The correlation between atherosclerosis-prone regions of arteries and disturbed flow led to the idea that oscillatory shear, where flow reverses during part of the cardiac cycle, promotes plaque formation (Ku ; Chiu and Chien, 2011). But how ECs sense flow direction is very poorly understood. Interestingly, ECs in athero-prone regions fail to elongate and align in the direction of flow, and cells therefore experience flow at many angles, including perpendicular, whereas in athero-resistant regions of blood vessels, flow is parallel to the cell axis. In fact, recent studies suggest that plaque localization correlates more strongly with the perpendicular or transverse wall shear stress component than with oscillations (Peiffer ; Mohamied ). Interestingly, for elongated ECs in vitro, flow perpendicular to the cells’ axis promotes inflammatory responses, while flow parallel to the axis stimulates primarily anti-inflammatory pathways (Wang , 2013). These effects correlate with the ability of steady laminar or unidirectional pulsatile FSS to induce cell elongation and alignment in the flow direction in conjunction with suppression of inflammation, whereas low or oscillatory flow fails to induce alignment and promotes inflammatory pathways (Mohan ; Chiu and Chien, 2011; Wang ). The fortuitous observation that the proteoglycan syndecan 4 (Sdc4) is required for EC alignment in flow provided a way to test this idea. When Sdc4−/− mice (in which ECs fail to align) were crossed into a high-cholesterol strain, atherosclerotic plaque not only increased but formed in normally resistant areas of laminar flow (Baeyens ). Yet in vitro, Sdc4 was not required for other flow responses, and thus appears to be specifically required for sensing flow direction, which is separable from sensing flow magnitude. Together, these results demonstrate that loss of alignment is causal for athero-susceptibility and that Sdc4 is a component of the flow direction sensor.

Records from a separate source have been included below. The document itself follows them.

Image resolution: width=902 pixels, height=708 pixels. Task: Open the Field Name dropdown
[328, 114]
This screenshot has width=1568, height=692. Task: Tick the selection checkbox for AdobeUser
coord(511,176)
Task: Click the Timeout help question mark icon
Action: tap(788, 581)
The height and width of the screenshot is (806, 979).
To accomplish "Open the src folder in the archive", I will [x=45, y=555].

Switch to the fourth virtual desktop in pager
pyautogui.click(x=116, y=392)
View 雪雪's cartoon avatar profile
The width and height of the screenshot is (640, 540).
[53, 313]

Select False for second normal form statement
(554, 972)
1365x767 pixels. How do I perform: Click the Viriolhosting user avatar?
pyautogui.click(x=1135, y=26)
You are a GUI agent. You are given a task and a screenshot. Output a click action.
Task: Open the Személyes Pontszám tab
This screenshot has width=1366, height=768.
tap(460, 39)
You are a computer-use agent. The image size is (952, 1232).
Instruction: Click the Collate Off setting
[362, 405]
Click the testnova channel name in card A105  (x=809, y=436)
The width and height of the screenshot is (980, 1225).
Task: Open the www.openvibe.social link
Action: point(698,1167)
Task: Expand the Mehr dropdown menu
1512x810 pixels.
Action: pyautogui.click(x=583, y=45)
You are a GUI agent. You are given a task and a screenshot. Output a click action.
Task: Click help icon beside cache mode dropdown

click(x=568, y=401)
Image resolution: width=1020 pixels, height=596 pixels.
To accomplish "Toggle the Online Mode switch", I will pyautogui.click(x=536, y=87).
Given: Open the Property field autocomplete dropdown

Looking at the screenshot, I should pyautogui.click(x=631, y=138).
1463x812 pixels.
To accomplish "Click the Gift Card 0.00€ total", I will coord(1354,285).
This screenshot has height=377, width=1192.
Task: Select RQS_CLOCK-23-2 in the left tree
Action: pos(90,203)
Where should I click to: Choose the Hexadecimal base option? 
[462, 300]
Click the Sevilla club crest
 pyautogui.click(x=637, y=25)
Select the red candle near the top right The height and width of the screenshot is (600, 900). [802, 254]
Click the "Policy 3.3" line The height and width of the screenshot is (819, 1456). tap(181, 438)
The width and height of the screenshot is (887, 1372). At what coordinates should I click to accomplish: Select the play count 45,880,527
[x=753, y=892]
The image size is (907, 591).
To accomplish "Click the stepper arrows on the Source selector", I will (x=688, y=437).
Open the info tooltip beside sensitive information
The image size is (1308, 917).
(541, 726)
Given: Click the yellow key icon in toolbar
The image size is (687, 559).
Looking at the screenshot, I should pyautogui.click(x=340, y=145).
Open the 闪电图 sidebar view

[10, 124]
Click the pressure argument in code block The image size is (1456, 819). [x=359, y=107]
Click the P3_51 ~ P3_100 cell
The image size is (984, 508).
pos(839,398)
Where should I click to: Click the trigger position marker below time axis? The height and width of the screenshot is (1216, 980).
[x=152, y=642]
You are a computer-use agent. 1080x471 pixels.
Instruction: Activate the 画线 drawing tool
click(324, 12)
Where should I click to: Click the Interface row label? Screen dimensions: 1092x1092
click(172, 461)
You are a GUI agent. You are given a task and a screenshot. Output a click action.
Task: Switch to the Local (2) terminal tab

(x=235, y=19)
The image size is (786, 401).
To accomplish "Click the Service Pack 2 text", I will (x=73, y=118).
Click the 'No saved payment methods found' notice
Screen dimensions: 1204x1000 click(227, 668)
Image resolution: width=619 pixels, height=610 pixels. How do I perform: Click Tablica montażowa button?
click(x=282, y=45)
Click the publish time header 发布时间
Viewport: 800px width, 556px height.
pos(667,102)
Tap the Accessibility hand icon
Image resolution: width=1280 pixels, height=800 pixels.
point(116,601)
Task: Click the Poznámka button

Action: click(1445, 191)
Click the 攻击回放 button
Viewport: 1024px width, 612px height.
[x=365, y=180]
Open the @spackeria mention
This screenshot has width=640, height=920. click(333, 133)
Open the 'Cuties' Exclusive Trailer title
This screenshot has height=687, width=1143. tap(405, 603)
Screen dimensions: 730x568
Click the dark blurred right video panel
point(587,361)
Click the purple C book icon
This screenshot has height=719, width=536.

CONCLUSION AND PERSPECTIVES

Hemodynamic forces control vessel specification and maturation during development and continue to regulate vessel remodeling during postnatal and adult life. The exquisite ability of ECs to sense multiple aspects of fluid shear stress patterns allows them to coordinate the complex ballet of events involving different cell types and signaling pathways, to constantly adjust vessel structure and function. Identifying molecular mechanosensors behind the distinct sensing of FSS magnitude, direction, and pulsatility are major directions for future research. Further, characterizing how downstream signaling pathways and gene regulation events are integrated in the context of growth and disease is required to better understand the amazing plasticity of our blood vessels. The finely tuned biomechanical responses discussed here govern health and disease in nearly every tissue from our first to our last heartbeat. Understanding these processes is a major, exciting challenge for biomedical research in the coming years.